Patrícia Marques-Alves, Maria João Vidigal Ferreira, Rodolfo Silva, Andreia Gomes, Antero Abrunhosa, Miguel Castelo-Branco, Lino Gonçalves
Abstract
Open AccessRisk stratification for sudden cardiac death (SCD) in hypertrophic cardiomyopathy (HCM) remains challenging. Enhanced imaging techniques could improve prognostic accuracy. This study investigates myocardial resting perfusion and metabolism using [13N]-NH3 and 2-[18F]FDG PET/CT and their correlation with HCM SCD risk scores. Thirty non-obstructive HCM patients (mean age 54 years, 57% male) with a mean SCD risk score of 3.7 ± 2.5% were evaluated. Myocardial 2-[18F]FDG metabolism and rest [13N]-NH3 perfusion PET/CT were analyzed. Hypermetabolism (2-[18F]FDG uptake with normal perfusion) occurred in 53% of cases (mean extension 11.8 ± 17.2%), while fibrosis (reduced perfusion without 2-[18F]FDG uptake) averaged 10.3 ± 10.2%. Mean rest myocardial blood flow (MBF) was 0.75 ± 0.21 ml/min/g, increasing with hypermetabolism extension (0.83 ± 0.32 ml/min/g for ≥ 20%, p = 0.019) but decreasing with SCD scores ≥ 6% (0.58 ± 0.05 ml/min/g, p = 0.034).

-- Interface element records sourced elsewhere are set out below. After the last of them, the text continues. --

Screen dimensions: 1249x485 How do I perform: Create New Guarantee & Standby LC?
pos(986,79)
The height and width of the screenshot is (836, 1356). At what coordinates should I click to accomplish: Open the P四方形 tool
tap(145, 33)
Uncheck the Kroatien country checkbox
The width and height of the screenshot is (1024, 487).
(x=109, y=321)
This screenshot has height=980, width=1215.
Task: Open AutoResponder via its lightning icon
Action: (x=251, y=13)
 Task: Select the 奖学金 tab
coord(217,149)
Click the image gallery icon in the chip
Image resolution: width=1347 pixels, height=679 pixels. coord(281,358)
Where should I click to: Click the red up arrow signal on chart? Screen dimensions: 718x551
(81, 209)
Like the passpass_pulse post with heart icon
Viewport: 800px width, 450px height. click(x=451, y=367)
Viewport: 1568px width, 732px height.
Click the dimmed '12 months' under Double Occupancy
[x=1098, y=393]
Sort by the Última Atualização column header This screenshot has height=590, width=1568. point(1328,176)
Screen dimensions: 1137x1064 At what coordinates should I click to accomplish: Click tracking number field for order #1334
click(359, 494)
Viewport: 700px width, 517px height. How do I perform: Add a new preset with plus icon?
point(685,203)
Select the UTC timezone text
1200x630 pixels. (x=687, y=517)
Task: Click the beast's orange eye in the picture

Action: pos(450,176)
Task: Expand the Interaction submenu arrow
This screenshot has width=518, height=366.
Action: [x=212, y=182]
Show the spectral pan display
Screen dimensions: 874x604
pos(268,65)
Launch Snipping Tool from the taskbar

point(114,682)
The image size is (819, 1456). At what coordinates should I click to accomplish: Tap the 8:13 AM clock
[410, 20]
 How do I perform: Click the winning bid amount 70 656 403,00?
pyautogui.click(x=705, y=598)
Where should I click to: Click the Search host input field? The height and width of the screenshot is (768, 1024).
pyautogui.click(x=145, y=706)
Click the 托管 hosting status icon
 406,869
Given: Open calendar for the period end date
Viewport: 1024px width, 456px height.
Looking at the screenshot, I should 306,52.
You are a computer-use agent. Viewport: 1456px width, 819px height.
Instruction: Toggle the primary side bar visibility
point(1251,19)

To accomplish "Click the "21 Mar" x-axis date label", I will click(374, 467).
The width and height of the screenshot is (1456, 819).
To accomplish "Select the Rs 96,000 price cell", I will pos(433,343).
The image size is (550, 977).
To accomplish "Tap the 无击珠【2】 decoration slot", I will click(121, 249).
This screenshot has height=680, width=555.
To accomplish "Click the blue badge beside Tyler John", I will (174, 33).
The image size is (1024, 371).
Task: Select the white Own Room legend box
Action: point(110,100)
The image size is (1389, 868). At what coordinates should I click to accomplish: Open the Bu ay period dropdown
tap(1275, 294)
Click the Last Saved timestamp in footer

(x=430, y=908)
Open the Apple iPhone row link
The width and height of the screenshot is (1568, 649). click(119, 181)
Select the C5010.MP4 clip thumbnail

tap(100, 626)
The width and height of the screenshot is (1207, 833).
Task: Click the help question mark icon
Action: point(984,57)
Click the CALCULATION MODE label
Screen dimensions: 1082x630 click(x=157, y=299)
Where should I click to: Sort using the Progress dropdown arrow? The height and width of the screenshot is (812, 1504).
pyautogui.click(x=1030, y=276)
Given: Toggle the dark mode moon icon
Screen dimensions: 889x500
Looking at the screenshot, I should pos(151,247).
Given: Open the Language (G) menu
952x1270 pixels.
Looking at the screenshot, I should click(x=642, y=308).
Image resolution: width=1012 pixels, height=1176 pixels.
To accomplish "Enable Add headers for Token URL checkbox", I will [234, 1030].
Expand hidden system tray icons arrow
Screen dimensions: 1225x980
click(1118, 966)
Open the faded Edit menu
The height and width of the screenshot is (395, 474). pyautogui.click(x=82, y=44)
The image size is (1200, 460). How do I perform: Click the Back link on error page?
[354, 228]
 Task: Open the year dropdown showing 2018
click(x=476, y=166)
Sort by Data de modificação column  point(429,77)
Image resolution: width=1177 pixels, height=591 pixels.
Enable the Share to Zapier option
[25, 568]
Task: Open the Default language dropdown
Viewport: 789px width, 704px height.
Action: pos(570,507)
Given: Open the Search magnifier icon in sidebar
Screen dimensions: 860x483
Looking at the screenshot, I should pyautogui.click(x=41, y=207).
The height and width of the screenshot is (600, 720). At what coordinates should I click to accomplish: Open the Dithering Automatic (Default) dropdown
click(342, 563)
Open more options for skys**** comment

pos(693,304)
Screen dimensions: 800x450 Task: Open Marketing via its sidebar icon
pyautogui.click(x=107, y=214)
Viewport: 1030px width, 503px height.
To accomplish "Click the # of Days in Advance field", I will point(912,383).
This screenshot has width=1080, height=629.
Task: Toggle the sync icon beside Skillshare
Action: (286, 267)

Hypermetabolism correlated moderately with SCD risk scores (rho = 0.38, p = 0.036), with hypermetabolism peaking at intermediate risk (23.5 ± 27.1%) before declining. Fibrosis extension consistently increased with SCD risk (rho = 0.38, p = 0.039). In conclusion, our findings identify important correlations between myocardial hypermetabolism and fibrosis and SCD risk in HCM. Hypermetabolism peaks in intermediate-risk patients, reflecting earlier disease stages, while fibrosis increases with higher SCD risk, signaling disease progression and structural damage.